On a professional level, I found every excuse I could to write about Michigan. I wrote feature stories on the state’s governors, senators, and congressmen. I wrote about famous Michiganians for Traverse magazine.

I also developed a fondness for Ernest Hemingway, especially the Nick Adams stories set in northern Michigan. I had not read any of these as a resident of the state, not even in Ann Arbor, where I had majored in English. Now I know them so well that I’m teaching a class this fall called “Hemingway in Michigan.”

A few weeks ago in Gaylord, I visited a bookstore that has a special section devoted to all things Michigan. This was where I had discovered the novelist Steve Hamilton, who sets his crime thrillers in the Upper Peninsula. I found former Detroit News reporter Bryan Gruley, another author of mysteries set in Michigan, the same way.

The owner of the store said the locals rarely go to the Michigan section. They don’t want to read about home. They want stories that will transport them to faraway places.

Yet the tourists flock to it, especially the ones who have ties to Michigan but don’t live in the state anymore. They’ve gone away and want to keep returning, at least on the pages of the books they read. Their escapism is to go back home again.

The act of going somewhere new makes you appreciate where you’ve been.

When I was a kid, I would spend a chunk of each summer Up North, mostly with my grandparents. I remember the long drives on I-75 and M-33 and then hitting the back roads. There were no DVD players to pull my gaze or iPods to fill my ears–just a vision of green forests and the hypnotic hum of tires on asphalt. We always went the same way and I knew every curve and bump.

Toward the end of the trip, we’d go west for five or six miles on a straight stretch of blacktop. Then we’d turn right at a four-way intersection. This was the sign that we were just a few minutes away from lakes and creeks and trails and bug hunting and perch fishing and blueberry picking and all the things that made Up North so special, then and now.

Yet that final right-hand turn vexed me. If we hadn’t made the turn–if we had kept going straight–we would have come to a small hill. It didn’t rise very high, but it rose high enough. From the intersection, it was impossible to see beyond it.

I desperately wanted to know what was over that hill.

Each time it came in sight, however, the car slowed, the blinker flashed, and grandpa turned to the right. I was a quiet kid and didn’t say a word. For years, the far side of the hill remained terra incognita.

At some point, probably when I was 10 or 11, it became too much. As we approached the turn once again, I explained my anguish.

“Fred, let’s see what’s over the hill,” said my grandma.

So we didn’t turn right. We went straight through the intersection and up the hill. At the top, my grandfather stopped the car. For the first time, my gaze settled on what lay beyond.

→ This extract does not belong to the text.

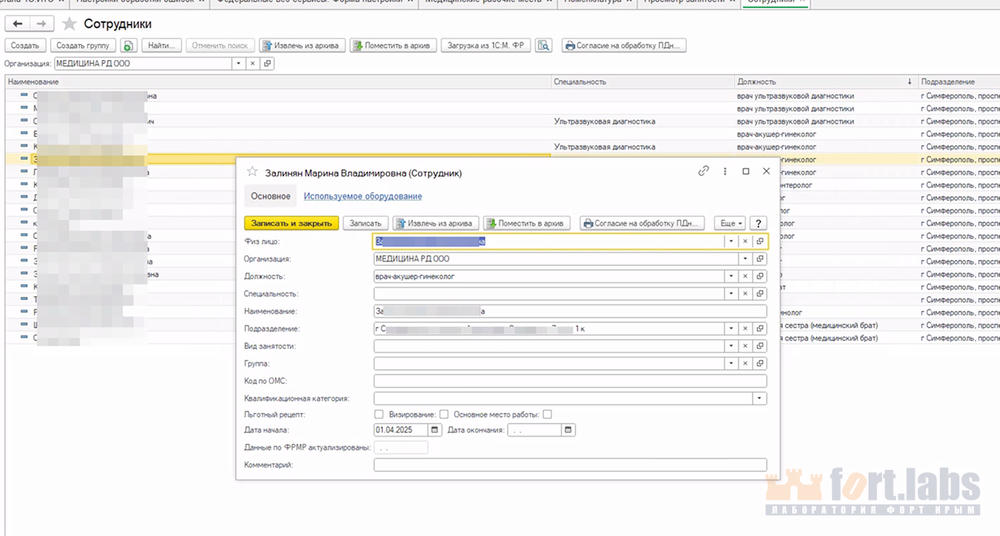Open the Еще dropdown menu in the dialog

pos(730,223)
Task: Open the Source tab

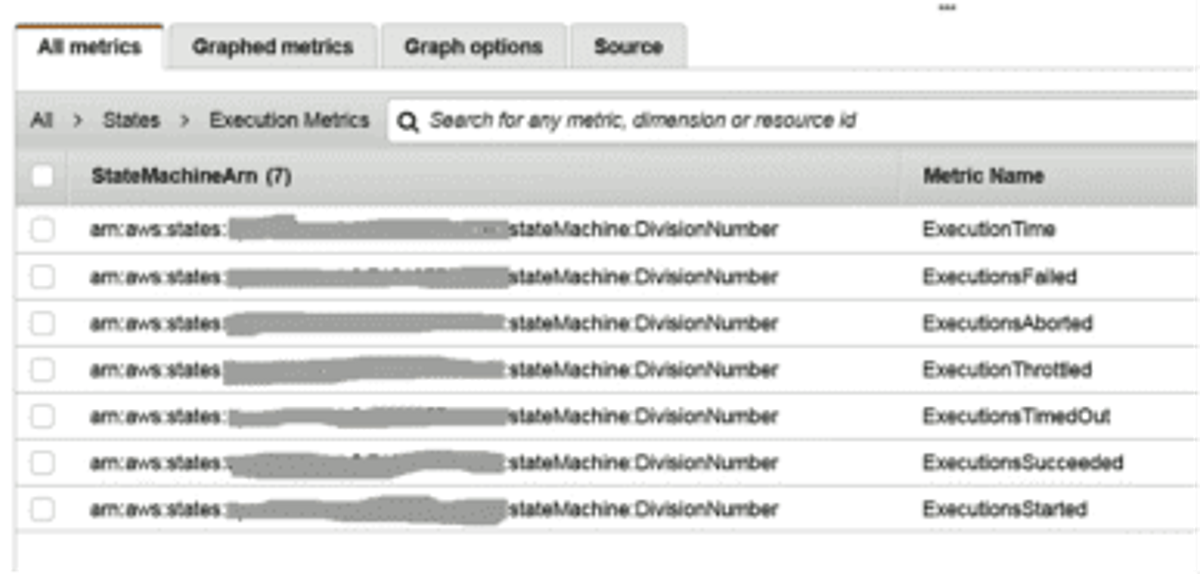Action: pyautogui.click(x=628, y=47)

I saw more trees, more blacktop. A vision of more of the same.

“It’s just like the other side,” I said.

My grandmother smiled at my disappointment. The drive and my comment entered the rotation of stories she told and retold. I failed to see its significance: I had merely provided a literal description of the scene. She acted as if I had uttered a profundity.

At any rate, we turned around and went the way we always did.

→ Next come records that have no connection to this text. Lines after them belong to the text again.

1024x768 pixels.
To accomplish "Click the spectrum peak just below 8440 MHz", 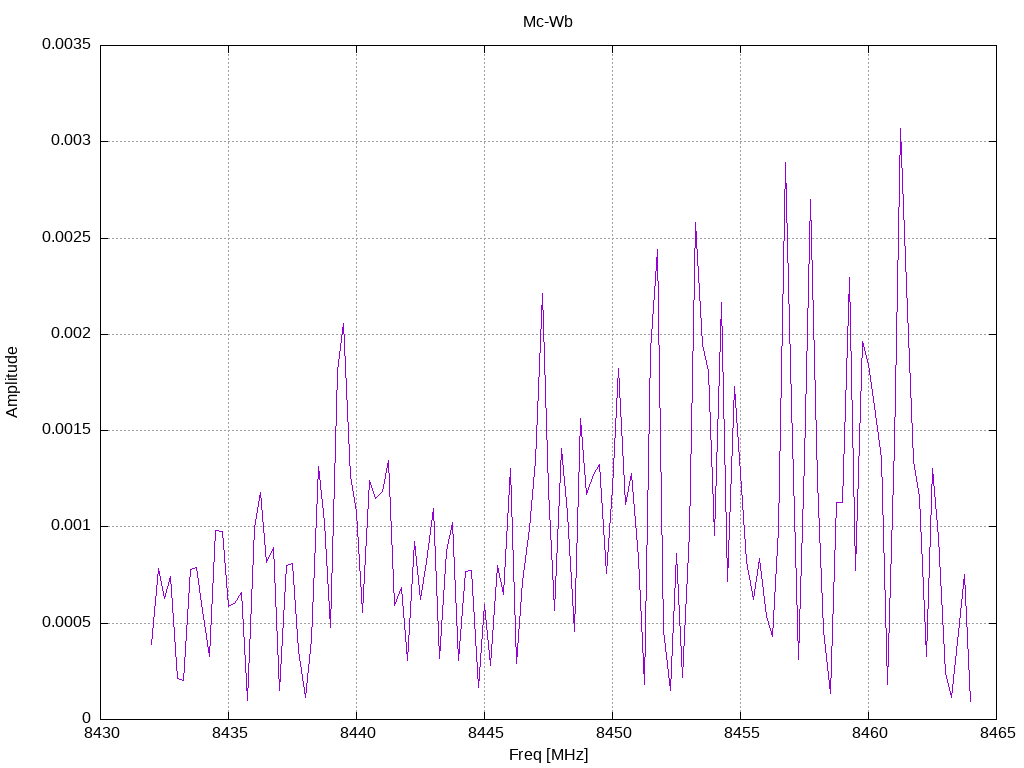I will pyautogui.click(x=344, y=325).
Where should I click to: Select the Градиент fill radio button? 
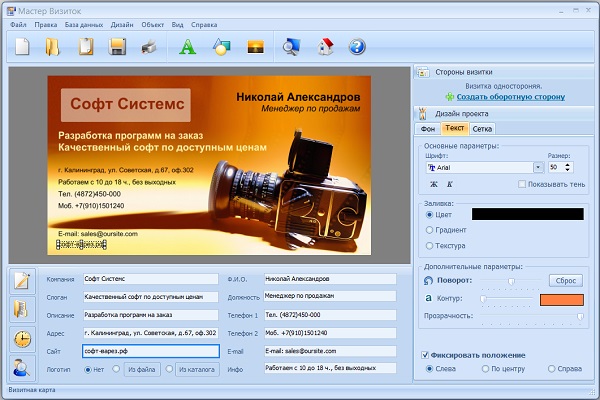pos(430,229)
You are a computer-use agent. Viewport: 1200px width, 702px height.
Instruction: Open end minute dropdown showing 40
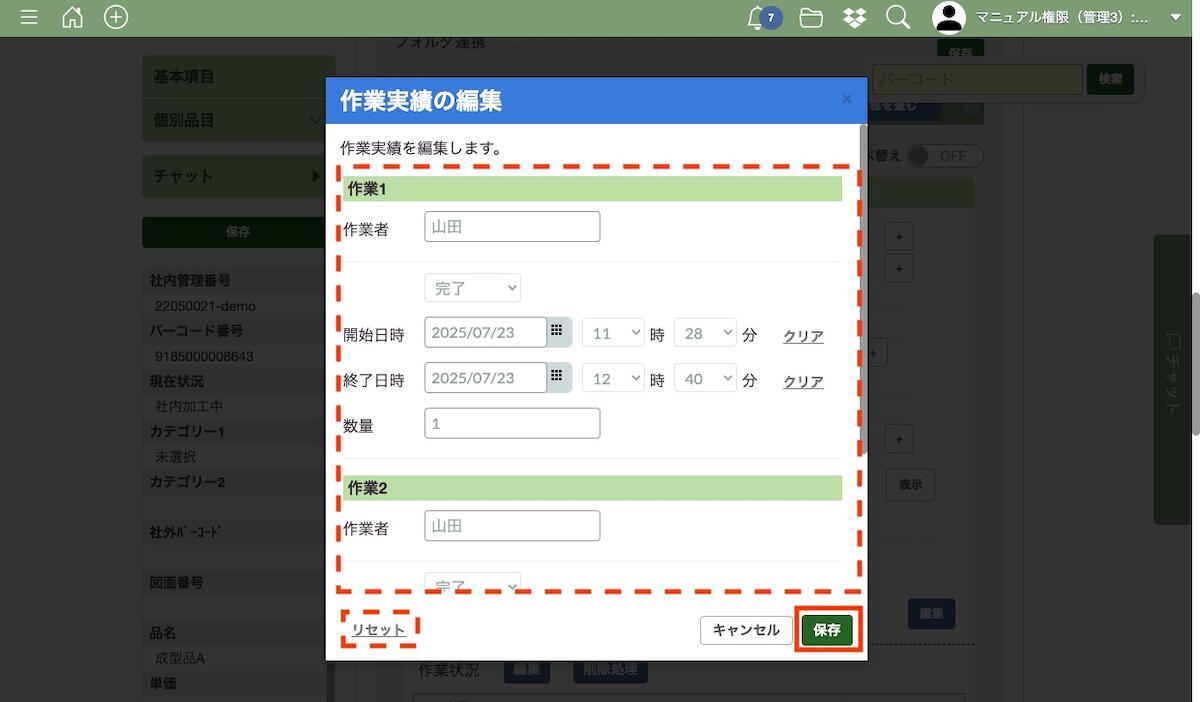[705, 378]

Now I think I understand. We’re all drawn to the glamour of places unseen, but when we finally lay eyes on them, they’re often less enchanting than we had imagined.

I enjoyed my time in Washington, D.C. Yet I can already tell that I’m going to enjoy Michigan even more.

It brings to mind the title of another novel by Thomas Wolfe and borrowed from a poem by John Milton: “Look Homeward, Angel.”